Task item:
The word "cell" may appear in some lines of the data; copy every such line.

Data items
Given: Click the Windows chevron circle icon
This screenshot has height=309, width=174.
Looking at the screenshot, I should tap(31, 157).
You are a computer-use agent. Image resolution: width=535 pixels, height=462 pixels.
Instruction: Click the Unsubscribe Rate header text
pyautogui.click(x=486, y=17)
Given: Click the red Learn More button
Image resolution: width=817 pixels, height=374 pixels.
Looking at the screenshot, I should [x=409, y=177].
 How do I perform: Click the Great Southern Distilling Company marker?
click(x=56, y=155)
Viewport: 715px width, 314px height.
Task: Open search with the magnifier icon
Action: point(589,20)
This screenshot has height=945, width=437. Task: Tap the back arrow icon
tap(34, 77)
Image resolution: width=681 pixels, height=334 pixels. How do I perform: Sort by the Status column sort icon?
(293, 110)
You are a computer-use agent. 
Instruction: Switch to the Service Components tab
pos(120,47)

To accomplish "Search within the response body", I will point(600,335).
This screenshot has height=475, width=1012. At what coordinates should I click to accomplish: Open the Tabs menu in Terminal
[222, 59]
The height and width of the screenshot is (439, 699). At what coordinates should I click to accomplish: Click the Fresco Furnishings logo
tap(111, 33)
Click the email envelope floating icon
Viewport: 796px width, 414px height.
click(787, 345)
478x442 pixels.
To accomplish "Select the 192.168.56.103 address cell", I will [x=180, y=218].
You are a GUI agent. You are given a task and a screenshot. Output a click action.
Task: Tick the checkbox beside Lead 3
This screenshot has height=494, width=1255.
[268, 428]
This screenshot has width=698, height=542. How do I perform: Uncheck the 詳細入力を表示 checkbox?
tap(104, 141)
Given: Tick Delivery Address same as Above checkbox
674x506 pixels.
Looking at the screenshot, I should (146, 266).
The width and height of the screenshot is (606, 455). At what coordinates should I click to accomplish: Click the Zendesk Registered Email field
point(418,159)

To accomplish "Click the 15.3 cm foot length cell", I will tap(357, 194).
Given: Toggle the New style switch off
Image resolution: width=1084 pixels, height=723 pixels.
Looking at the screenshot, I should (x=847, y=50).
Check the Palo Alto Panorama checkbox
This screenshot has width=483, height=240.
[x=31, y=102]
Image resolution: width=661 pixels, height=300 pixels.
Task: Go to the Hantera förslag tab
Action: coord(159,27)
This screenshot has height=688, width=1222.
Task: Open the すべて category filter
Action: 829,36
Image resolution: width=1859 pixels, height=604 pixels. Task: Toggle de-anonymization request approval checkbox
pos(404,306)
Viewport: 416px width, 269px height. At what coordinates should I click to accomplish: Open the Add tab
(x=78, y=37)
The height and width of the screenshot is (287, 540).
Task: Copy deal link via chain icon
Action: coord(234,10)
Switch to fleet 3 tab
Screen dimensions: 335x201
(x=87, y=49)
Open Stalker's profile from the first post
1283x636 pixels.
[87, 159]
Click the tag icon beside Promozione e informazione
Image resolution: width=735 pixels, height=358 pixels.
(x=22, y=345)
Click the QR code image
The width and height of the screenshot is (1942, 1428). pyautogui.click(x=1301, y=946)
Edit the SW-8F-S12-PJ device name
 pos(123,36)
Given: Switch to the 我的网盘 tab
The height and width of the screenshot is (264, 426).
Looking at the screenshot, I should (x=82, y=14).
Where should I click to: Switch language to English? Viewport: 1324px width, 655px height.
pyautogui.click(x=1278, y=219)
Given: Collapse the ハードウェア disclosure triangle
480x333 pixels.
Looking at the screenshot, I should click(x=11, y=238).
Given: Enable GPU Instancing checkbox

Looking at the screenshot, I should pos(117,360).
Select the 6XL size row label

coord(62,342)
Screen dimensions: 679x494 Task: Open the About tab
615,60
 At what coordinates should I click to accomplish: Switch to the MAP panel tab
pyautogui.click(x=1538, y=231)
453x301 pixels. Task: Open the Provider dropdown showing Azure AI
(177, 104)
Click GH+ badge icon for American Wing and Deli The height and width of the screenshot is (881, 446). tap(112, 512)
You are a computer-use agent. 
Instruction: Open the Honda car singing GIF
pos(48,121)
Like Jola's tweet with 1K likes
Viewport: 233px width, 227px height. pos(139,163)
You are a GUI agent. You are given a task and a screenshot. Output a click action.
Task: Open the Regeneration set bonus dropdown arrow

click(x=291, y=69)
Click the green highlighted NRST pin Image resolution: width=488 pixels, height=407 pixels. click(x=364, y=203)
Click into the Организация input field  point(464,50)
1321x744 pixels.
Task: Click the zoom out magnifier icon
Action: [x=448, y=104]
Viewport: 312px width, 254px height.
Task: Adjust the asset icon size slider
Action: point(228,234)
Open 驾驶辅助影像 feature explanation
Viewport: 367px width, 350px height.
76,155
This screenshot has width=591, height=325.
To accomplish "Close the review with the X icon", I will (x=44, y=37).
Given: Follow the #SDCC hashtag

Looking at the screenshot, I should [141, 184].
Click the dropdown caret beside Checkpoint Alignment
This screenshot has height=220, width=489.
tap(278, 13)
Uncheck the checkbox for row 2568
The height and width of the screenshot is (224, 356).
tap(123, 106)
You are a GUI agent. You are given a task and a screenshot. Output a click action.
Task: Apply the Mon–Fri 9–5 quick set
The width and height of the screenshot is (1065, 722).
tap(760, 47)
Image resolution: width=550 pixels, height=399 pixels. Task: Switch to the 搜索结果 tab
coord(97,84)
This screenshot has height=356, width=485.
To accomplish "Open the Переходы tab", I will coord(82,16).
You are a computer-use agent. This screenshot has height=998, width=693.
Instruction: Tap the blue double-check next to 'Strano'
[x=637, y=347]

Written answer:
To accomplish "Select the 192.168.56.103 address cell", I will [x=180, y=218].
To accomplish "Click the 15.3 cm foot length cell", I will tap(357, 194).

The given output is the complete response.